I agree with your sentiment, however, it's their sandbox and you have to play by their rules. If you don't like them you are free to get your transportation services elsewhere. UPS and FEDEX are both private companies and can determine what they will and will not transport, as well as what their terms are for doing so.

As far as insurance, I declare the parts are machined parts, and that the value is $X. If they lose it, they pay.
Not if they determine that it is/was a firearm. Trust me, insurance is looking for any reason NOT to pay, and by showing that it was not shipped in accordance with company rules for shipping, you have just voided your insurance coverage. Once you are required to verify the valuation of the contents (ie. provide a receipt or appraisal), the "machined parts" description will fly right out the window, at least as far as the insurer is concerned. In an insurance claim, you will be required to submit an affidavit describing the contents and valuation exactly. If they catch you lying on this, you can go to jail for insurance fraud.

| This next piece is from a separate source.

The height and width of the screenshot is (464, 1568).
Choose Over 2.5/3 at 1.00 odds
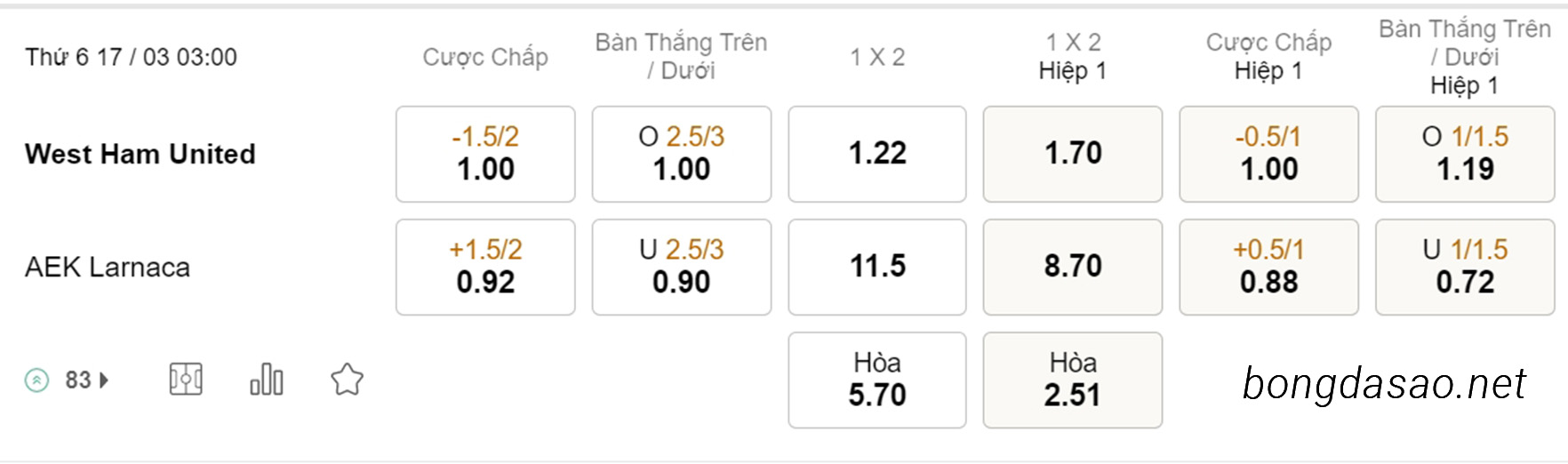682,154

I have a fair amount of experience shipping many items, including firearms, for both personal and business purposes. Insurance is a sham, and they will try to find any reason not to pay. I recently shipped some computer equipment via UPS that arrived damaged. They refused to pay insurance because, according to them, the packaging was inadequate. The packaging in question: A DOT certified original shipping crate specifically designed for this equipment.

Telperion
November 18, 2007, 04:13 PM
Why not just write SIG mod. P22x s/n #xxxxxx in the shipping declaration and otherwise stay quiet? That way you've given a perfectly faithful description of the contents for insurance purposes and I've never seen one of those clerks ask questions.

divemedic
November 18, 2007, 05:28 PM
it's their sandbox and you have to play by their rules. If you don't like them you are free to get your transportation services elsewhere. UPS and FEDEX are both private companies and can determine what they will and will not transport, as well as what their terms are for doing so.

True, and as a private individual, I am free to not disclose what is in my package, as long as I am within the law.

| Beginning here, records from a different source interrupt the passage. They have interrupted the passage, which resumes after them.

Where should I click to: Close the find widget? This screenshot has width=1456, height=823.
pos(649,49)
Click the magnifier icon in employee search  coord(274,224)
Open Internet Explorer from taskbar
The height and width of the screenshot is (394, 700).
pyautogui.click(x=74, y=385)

As you said, if they do not want to pay the insurance claim, that is up to them, and they will refuse to pay regardless of whether or not I disclose the contents. That is what lawsuits are for. As long as I can convince a court that my refusing to be specific on the shipping declaration had nothing to do with the carrier losing or damaging my package, I will get my money.

Autolycus
November 18, 2007, 06:00 PM
Originally posted by divemedic: It is my understanding that the "overnight" rule was because too many UPS employees were stealing guns. IMO, your lack of ability to control your employees does not constitute a requirement for me to pay you more money. Your need to ship firearms does not give you the right to tell me how to run my business. If you dislike company policy, dont ship through them. Go somewhere where they will ship as you like.

Autolycus
November 18, 2007, 06:04 PM
Orginally posted by divemedic: True, and as a private individual, I am free to not disclose what is in my package, as long as I am within the law.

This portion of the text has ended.